> **Set task**
Find each line in the records that contains the string "Zpět", matching case exactly, and copy every such line in full.

> **Records shown**
=-=-=

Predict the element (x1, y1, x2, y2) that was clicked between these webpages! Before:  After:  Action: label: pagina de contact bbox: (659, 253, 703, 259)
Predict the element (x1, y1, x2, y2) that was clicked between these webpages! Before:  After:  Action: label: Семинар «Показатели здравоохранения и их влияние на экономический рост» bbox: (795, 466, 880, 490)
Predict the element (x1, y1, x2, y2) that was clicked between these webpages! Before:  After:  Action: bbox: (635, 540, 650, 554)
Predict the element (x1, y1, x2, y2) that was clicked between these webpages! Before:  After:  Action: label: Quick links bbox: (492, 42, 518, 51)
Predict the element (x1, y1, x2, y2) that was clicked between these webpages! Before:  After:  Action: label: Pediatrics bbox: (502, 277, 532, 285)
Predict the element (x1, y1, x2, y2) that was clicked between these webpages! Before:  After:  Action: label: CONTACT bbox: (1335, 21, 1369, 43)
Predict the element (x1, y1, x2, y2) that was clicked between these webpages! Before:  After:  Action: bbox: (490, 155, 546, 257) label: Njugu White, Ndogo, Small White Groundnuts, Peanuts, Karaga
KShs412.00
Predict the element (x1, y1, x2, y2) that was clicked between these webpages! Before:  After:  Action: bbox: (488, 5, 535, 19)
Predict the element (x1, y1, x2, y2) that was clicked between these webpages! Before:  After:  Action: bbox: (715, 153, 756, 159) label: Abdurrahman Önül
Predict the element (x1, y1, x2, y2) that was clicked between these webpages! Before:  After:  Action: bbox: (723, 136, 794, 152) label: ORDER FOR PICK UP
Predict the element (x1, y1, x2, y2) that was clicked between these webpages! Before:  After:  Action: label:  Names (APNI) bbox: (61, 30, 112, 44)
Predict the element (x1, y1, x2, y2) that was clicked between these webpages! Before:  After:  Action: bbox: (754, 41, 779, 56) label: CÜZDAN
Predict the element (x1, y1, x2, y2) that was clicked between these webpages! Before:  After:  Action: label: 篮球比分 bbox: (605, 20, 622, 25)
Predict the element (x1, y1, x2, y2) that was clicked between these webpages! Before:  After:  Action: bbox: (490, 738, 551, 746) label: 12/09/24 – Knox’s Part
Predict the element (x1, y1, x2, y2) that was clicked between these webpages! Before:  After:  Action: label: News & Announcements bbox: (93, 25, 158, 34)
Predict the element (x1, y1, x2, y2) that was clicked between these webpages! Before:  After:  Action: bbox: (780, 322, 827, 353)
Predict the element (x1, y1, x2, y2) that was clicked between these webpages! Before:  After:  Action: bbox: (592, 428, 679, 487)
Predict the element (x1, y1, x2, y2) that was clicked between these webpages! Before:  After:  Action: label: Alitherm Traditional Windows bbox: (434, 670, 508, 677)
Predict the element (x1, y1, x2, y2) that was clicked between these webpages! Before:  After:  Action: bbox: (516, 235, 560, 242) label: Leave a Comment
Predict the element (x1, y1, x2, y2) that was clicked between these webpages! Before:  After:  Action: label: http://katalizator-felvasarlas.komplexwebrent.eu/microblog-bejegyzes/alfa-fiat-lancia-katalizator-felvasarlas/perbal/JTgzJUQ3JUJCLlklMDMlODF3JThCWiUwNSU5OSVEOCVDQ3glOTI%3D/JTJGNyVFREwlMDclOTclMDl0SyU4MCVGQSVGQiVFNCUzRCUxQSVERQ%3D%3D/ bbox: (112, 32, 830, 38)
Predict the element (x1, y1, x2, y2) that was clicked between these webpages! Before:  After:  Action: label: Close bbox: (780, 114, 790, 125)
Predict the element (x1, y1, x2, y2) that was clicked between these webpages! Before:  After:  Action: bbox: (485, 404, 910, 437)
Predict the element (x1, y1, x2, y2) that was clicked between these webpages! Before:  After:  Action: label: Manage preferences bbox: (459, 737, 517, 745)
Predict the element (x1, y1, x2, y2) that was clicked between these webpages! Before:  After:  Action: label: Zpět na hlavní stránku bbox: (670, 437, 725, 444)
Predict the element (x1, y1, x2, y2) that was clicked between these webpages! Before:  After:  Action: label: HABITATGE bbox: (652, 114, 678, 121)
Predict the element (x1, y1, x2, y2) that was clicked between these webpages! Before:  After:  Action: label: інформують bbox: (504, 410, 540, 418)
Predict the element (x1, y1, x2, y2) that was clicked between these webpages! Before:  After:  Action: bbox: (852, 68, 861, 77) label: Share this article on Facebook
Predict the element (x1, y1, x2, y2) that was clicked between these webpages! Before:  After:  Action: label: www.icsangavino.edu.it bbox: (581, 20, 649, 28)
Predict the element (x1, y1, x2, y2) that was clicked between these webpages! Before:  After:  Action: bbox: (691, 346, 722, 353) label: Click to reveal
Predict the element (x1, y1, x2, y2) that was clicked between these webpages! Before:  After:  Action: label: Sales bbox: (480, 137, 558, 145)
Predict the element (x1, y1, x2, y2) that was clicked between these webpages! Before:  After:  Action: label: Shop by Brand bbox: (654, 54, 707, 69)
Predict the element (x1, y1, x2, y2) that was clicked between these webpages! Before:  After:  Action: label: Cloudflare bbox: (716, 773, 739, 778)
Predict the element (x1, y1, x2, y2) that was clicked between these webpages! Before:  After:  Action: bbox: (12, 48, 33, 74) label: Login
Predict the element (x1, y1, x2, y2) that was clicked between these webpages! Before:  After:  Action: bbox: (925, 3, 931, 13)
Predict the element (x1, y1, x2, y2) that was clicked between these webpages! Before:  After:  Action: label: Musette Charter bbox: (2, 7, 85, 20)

=-=-=

> **Output of the exercise**
Predict the element (x1, y1, x2, y2) that was clicked between these webpages! Before:  After:  Action: label: Zpět na hlavní stránku bbox: (670, 437, 725, 444)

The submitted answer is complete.